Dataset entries
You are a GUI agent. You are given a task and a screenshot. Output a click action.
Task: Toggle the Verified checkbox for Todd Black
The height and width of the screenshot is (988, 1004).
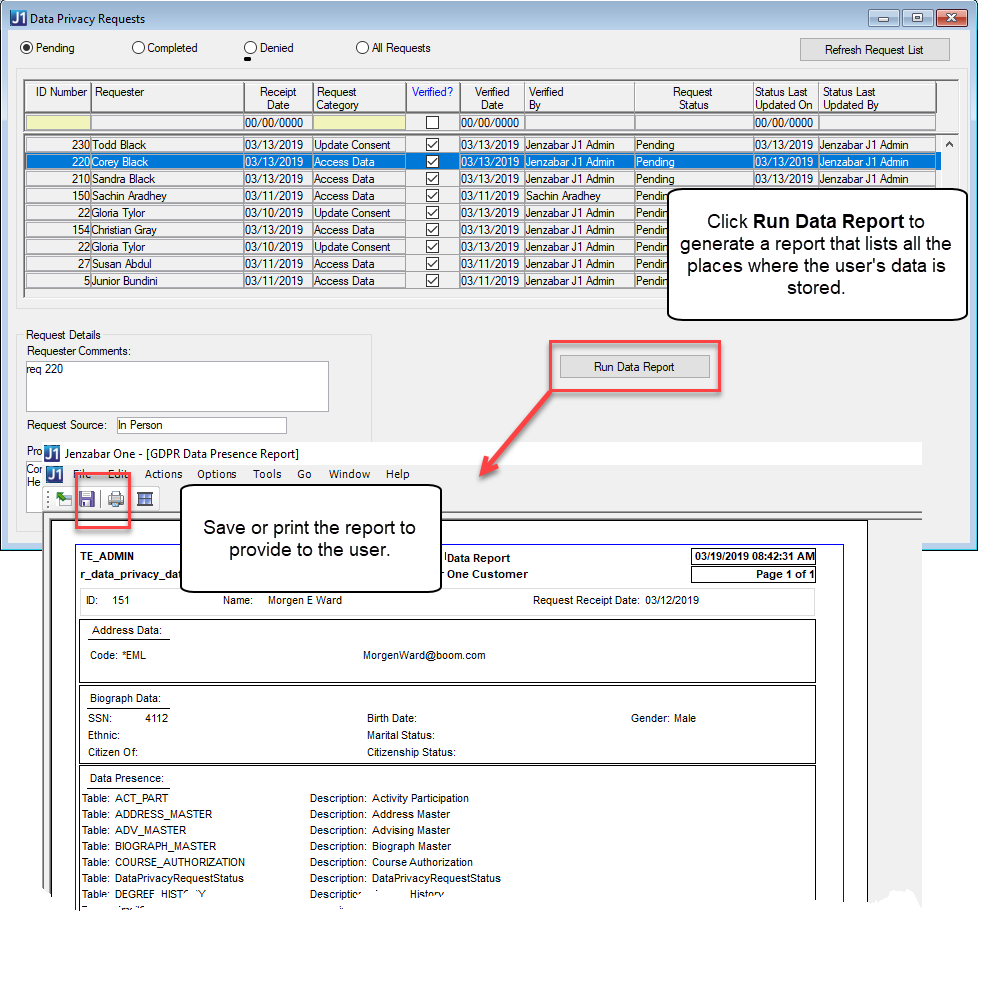[432, 145]
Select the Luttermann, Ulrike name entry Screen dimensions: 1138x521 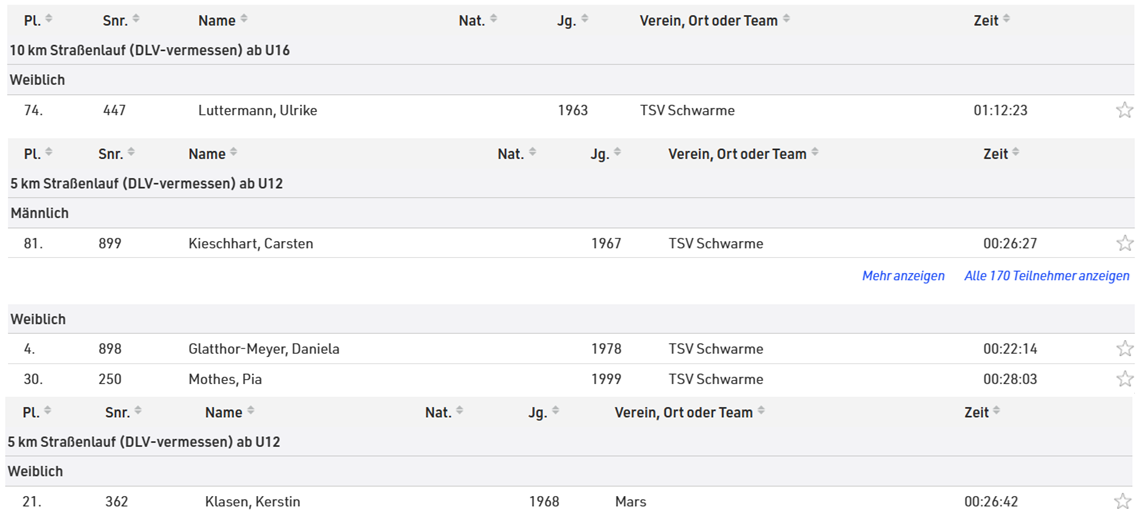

**WHAT YOU WILL DO**.
Set down the records precisely as they appear. Any picture stays out.

**TASK ANSWER**.
You are a GUI agent. You are given a task and a screenshot. Output a click action.
Task: Toggle the Verified checkbox for Todd Black
The height and width of the screenshot is (988, 1004).
[432, 145]
Select the Luttermann, Ulrike name entry Screen dimensions: 1138x521 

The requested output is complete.